Aberdeen North MP Kirsty Blackman added: “I am pleased to see an inquiry which highlights the many challenges facing those with endometriosis, and what steps the UK Government needs to take to turn this around.
“Although endometriosis is not defined as a disability, it is vital that people affected are protected from workplace discrimination and provided allowances for medical treatment and periods of pain.
“Often women feel unable to disclose their condition, especially to managers of the opposite sex, due to stigma and a general low awareness of endometriosis.
“Improving awareness of endometriosis for both the public and within the healthcare system is a positive first step.”
Andrew Bowie, MP for Aberdeenshire and Kincardine, said it was “vital” women be given the “right support at the right time”.
He said: “All party parliamentary groups are one of Parliament’s greatest assets, compiling evidence and making recommendations with outstanding focus.
“They are often an important early step in bringing misunderstood or little-appreciated medical conditions to light.
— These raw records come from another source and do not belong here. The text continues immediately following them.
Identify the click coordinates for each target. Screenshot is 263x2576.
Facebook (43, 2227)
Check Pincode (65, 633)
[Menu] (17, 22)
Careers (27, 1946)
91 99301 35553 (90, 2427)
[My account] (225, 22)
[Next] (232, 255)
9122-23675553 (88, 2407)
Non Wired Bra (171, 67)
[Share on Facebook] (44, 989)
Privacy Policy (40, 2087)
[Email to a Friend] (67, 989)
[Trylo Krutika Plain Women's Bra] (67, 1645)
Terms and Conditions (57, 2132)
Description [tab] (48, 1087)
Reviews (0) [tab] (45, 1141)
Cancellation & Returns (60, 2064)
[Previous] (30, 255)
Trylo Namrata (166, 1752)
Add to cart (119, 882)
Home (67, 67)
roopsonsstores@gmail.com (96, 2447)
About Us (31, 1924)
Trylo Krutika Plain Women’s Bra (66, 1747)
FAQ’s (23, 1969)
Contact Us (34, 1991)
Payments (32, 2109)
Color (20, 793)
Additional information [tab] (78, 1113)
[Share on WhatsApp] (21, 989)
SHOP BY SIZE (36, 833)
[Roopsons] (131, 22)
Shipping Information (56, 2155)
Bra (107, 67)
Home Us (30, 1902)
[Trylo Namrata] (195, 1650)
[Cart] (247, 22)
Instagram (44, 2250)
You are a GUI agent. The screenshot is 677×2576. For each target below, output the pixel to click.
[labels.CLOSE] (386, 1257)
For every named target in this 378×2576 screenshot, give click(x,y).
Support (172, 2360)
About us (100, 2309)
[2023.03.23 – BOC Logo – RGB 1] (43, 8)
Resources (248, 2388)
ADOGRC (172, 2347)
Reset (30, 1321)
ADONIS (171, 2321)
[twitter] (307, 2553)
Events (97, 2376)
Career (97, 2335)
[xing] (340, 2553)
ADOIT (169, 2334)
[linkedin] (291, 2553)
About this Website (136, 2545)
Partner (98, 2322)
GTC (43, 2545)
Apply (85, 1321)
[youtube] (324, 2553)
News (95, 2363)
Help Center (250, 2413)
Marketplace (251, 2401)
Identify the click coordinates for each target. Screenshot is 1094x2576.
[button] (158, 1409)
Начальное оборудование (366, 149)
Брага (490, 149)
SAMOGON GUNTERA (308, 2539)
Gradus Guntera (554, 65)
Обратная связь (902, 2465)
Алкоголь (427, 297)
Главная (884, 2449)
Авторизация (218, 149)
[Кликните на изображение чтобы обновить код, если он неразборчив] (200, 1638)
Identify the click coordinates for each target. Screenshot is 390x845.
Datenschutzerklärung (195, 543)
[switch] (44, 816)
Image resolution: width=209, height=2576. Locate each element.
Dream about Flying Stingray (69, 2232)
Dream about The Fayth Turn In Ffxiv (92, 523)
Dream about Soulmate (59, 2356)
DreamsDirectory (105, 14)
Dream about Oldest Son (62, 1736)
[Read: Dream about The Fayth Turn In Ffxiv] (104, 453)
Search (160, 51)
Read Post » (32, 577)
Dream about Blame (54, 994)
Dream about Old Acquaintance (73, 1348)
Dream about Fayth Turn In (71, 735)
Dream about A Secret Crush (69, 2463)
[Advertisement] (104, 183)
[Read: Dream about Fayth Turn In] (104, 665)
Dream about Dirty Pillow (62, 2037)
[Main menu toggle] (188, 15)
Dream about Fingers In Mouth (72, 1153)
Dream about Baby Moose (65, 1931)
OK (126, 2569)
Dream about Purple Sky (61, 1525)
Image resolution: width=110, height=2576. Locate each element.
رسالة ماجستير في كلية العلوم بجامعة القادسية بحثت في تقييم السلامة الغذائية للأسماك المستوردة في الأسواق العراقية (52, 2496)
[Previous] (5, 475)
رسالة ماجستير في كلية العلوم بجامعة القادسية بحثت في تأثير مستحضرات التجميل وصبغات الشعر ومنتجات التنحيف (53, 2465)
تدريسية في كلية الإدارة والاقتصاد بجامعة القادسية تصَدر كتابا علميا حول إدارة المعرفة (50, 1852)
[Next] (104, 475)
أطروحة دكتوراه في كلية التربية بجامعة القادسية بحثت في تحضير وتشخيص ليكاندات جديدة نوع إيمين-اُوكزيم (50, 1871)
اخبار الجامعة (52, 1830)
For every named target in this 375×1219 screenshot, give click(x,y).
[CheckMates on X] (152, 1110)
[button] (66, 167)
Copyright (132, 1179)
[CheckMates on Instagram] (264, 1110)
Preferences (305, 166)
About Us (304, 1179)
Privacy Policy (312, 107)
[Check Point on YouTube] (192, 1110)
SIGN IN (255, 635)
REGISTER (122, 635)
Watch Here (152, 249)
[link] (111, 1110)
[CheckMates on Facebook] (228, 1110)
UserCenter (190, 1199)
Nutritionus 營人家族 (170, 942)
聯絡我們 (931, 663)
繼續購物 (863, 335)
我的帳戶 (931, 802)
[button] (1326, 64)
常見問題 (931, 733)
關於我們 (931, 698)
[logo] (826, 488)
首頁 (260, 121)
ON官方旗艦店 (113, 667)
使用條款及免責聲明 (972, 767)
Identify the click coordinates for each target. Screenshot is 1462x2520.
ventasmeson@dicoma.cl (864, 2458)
It’s vital that women with endometriosis across the UK are given the right support at the right time.”
Emma Cox, chief executive of Endometriosis UK, said: “This inquiry is a welcome opportunity for the government and NHS to get real about the impact of endometriosis on individuals and society.
“The inquiry provides the government with the opportunity to deliver recommendations for much-needed improvements for the diagnosis, treatment and support of 1.5 million women living with the disease – and reduce the suffering of future generations.
“We urge all people with endometriosis to take part in the survey. This is a huge opportunity to push for real change and shape the way care is delivered in future.”
The results of the survey, plus evidence gathered from hearings in March, will be analysed and published along with the recommendations in a report in July.
A Scottish Government spokeswoman said: “Living with endometriosis and chronic pain can be incredibly difficult and we are determined to improve services for all those affected. The Programme for Government 2019-20 includes a commitment to develop a Women’s Health Plan to tackle women’s health inequalities, including endometriosis.
“However, we know that in some areas of Scotland people wait too long to be seen for the first time and we continue to work with all NHS boards, including NHS Grampian and Tayside, on actions they are taking to improve performance, supported by record investment and our reform programme.”